Beefy Boxes and Bandwidth Generously Provided by pair Networks
Think about Loose Coupling
 
PerlMonks  

comment on

( [id://3333]=superdoc: print w/replies, xml ) Need Help??
For some spreadsheets this can take almost a minute if they have hunreds of columns and thousands of rows and dozens of sheets. When I have thousands of documents, ...

Corion already has you well covered on your specific API question, so let me instead go off on a slightly tangential algorithmics discussion to maybe get you thinking out of the box (cell?) on this one:

While you may well be able to effect some (possibly significant) linear improvements to such a search, that's all you'll ever be able to do under your current algorithm. Consider that your algorithm is proportional to cols*rows*sheets*files*avg(length(cell)), which, given your numbers (above) conservatively puts the number of comparisons into the hundreds of billions. "Proportional to" implies the rather large constant (or maybe even worse?) overhead hidden in $Sheet->Cells($row, $col)->Value. I am surprised it runs as quickly as it does.

In other words, it would really help to know what sort of larger task this Excel reading problem fits into. Looking at all of the factors in the complexity, are there any you can optimize away? For example, maybe you're scanning all of the columns but only using a few. Two orders of magnitude right there, if you can identify those columns before processing the whole file (headers?

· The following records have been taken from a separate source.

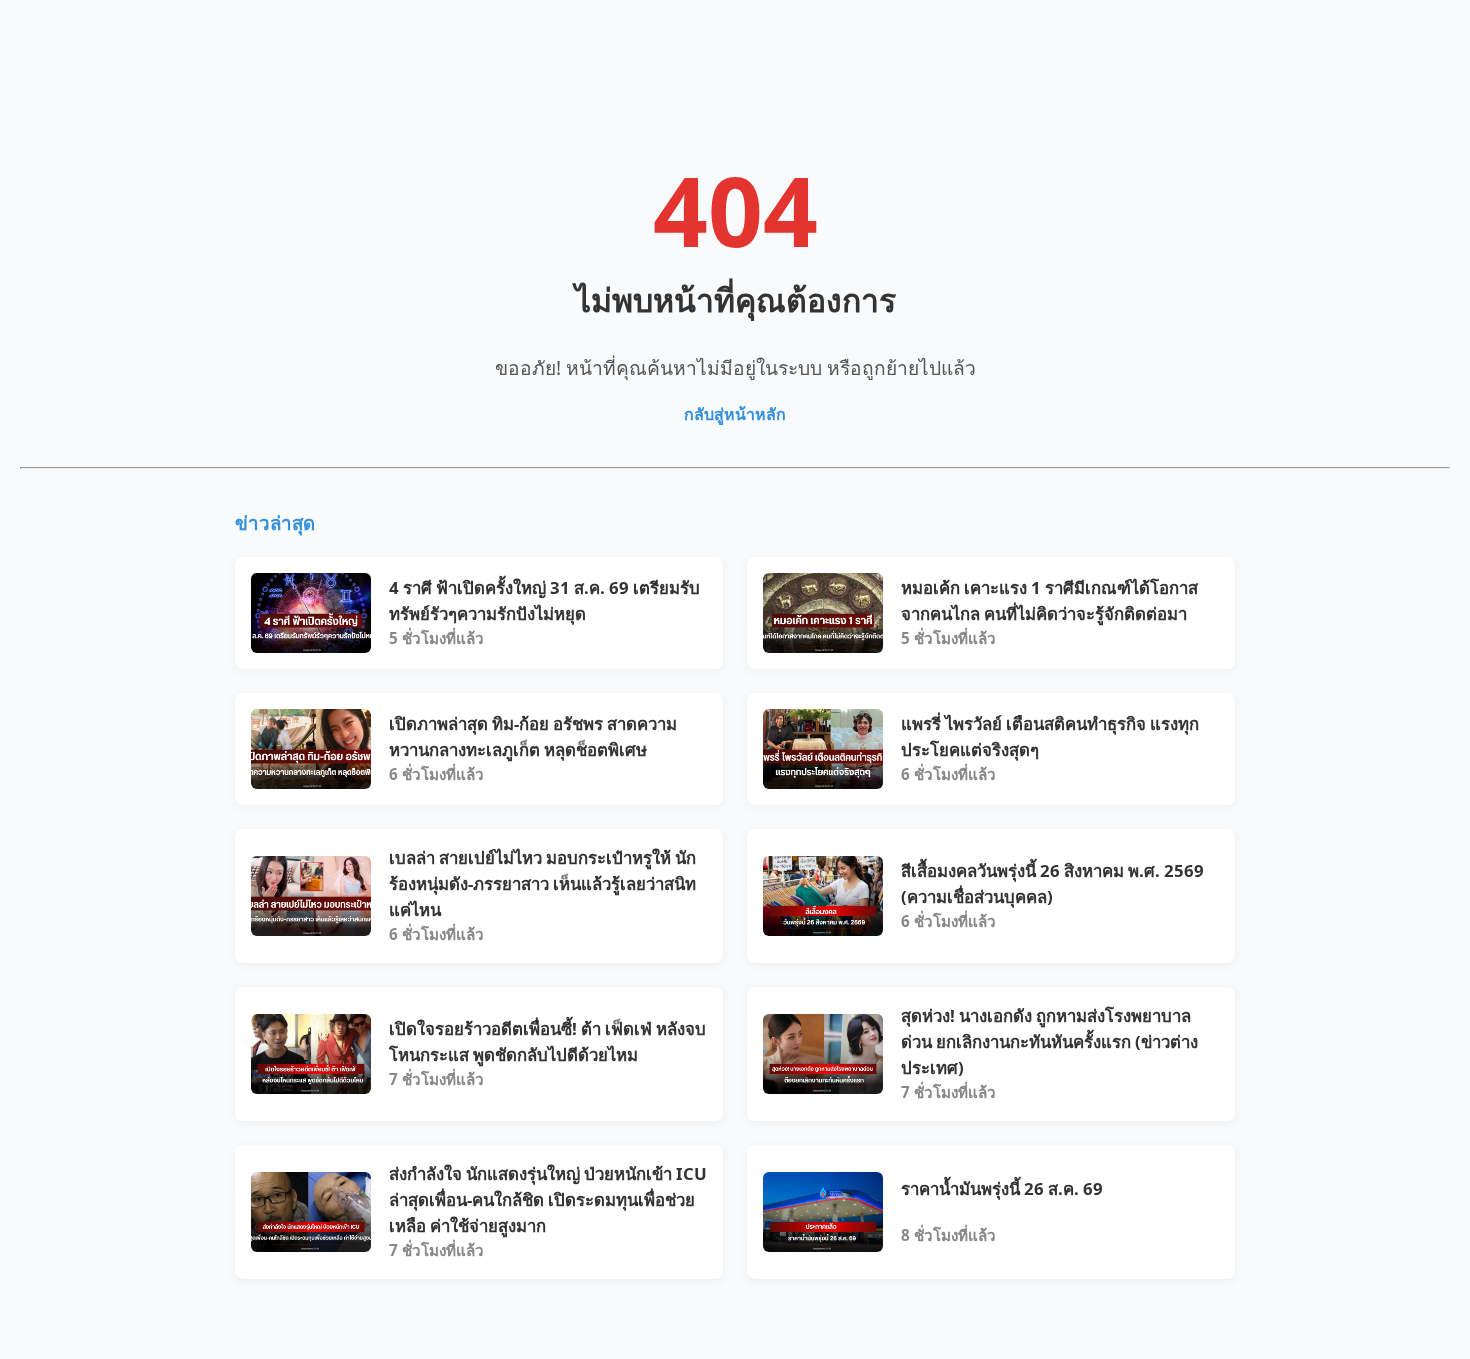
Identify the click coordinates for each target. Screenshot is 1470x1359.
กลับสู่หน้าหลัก (735, 414)
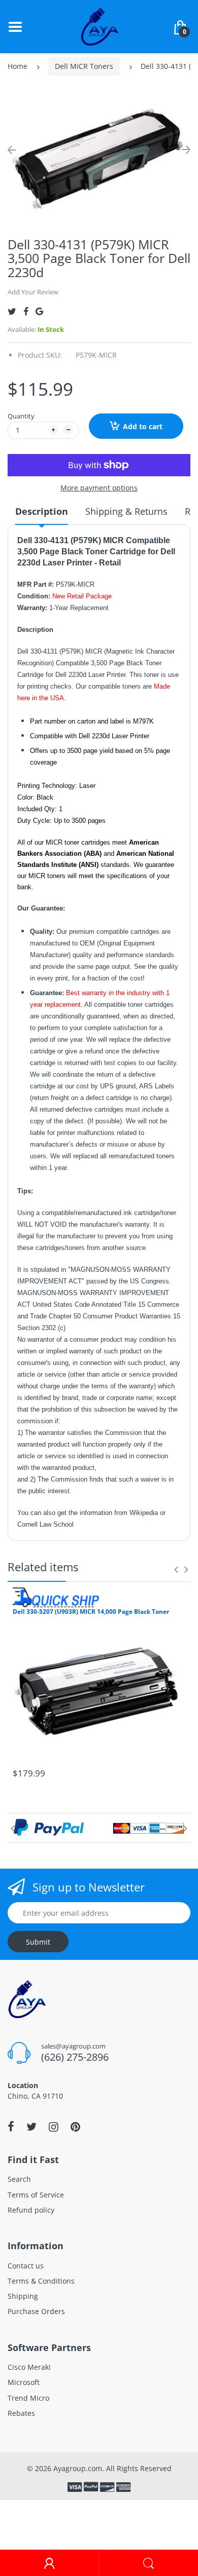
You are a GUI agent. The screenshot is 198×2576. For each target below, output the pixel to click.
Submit (38, 1942)
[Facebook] (25, 311)
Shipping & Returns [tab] (126, 511)
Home (17, 66)
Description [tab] (41, 511)
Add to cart (142, 426)
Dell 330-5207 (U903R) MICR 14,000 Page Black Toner (91, 1611)
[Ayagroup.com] (99, 25)
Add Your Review (33, 291)
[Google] (39, 311)
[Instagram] (53, 2126)
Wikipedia (144, 1513)
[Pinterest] (75, 2126)
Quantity (21, 416)
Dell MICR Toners (84, 66)
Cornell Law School (45, 1524)
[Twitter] (12, 311)
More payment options (99, 488)
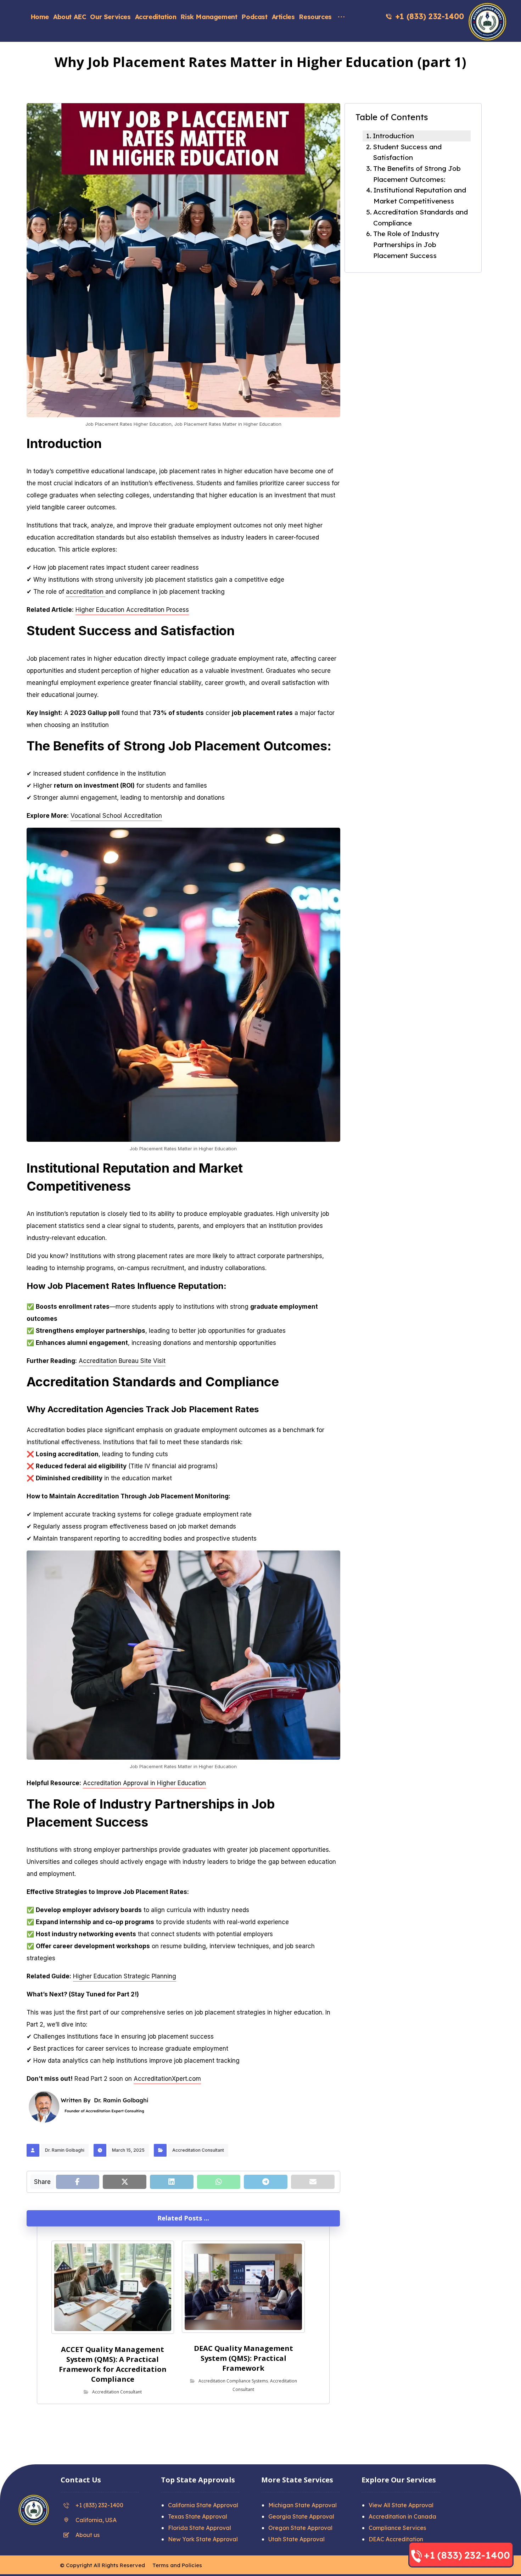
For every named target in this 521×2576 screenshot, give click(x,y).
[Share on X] (124, 2182)
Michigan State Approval (302, 2505)
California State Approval (203, 2505)
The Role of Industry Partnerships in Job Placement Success (406, 244)
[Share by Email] (313, 2182)
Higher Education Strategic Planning (124, 1976)
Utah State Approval (296, 2539)
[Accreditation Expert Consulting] (487, 22)
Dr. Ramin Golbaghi (64, 2150)
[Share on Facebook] (78, 2182)
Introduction (393, 136)
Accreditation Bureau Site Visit (122, 1360)
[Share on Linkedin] (172, 2182)
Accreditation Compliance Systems (233, 2381)
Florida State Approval (199, 2527)
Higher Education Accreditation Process (132, 609)
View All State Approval (401, 2505)
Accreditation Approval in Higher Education (144, 1783)
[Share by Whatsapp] (219, 2182)
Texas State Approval (197, 2516)
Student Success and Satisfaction (407, 152)
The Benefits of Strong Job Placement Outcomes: (417, 174)
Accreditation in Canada (402, 2516)
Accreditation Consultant (198, 2150)
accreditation (85, 591)
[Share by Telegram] (265, 2182)
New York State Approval (203, 2539)
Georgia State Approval (301, 2516)
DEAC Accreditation (396, 2539)
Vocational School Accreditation (116, 815)
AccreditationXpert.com (167, 2078)
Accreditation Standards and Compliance (420, 217)
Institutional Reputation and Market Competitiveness (420, 195)
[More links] (341, 13)
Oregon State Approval (300, 2527)
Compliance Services (397, 2527)
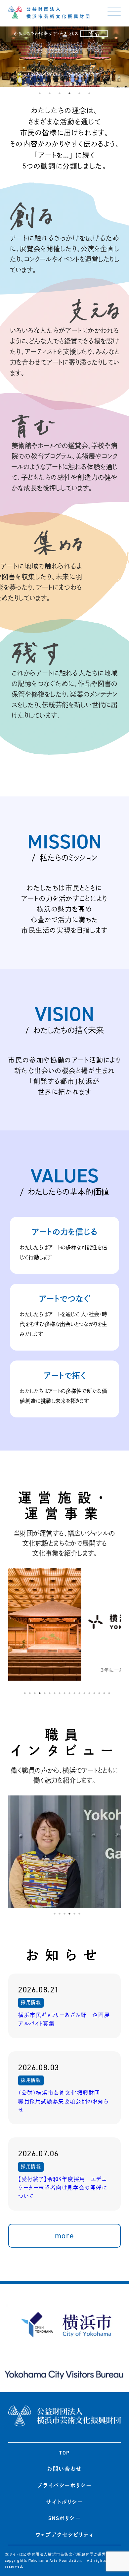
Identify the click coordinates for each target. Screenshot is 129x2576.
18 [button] (109, 1693)
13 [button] (84, 1693)
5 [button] (79, 93)
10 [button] (69, 1693)
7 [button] (54, 1693)
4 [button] (69, 93)
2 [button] (49, 93)
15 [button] (94, 1693)
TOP (64, 2452)
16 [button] (99, 1693)
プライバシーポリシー (64, 2485)
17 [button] (104, 1693)
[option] (64, 57)
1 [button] (39, 93)
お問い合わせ (64, 2468)
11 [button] (74, 1693)
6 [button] (89, 93)
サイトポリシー (64, 2502)
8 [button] (59, 1693)
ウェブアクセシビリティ (65, 2534)
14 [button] (89, 1693)
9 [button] (64, 1693)
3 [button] (59, 93)
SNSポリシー (64, 2518)
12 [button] (79, 1693)
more (64, 2235)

Pattern match the first few rows?). Or (and this is the part I'm personally struggling to find a rationale for), how are thousands of hundreds-of-columns, dozens-of-sheets Excel files ever the best storage solution? Is the information relational (SQL)? Unfortunately at this point, the cost of translating the Excel files to a more efficient format is probably at least as bad as what you're trying to do, so it may not be a win unless you (ever!) need to run your algorithm more than once. However, if you can automate a .csv export from whatever program created these files in the first place (assuming you didn't pay for three calendar centuries of data entry), that might be a significant improvement.1

As you're already looking to optimize performance, I reckon there's a decent chance you'll need to do this operation more than once. If so, there may be efficiencies you can build in, such as indexing, only re-processing changed files, etc., to eliminate a lot of that penalty. This sort of task might lend itself quite well to parallel processing, even on a single machine. Benchmarking strongly recommended, obviously.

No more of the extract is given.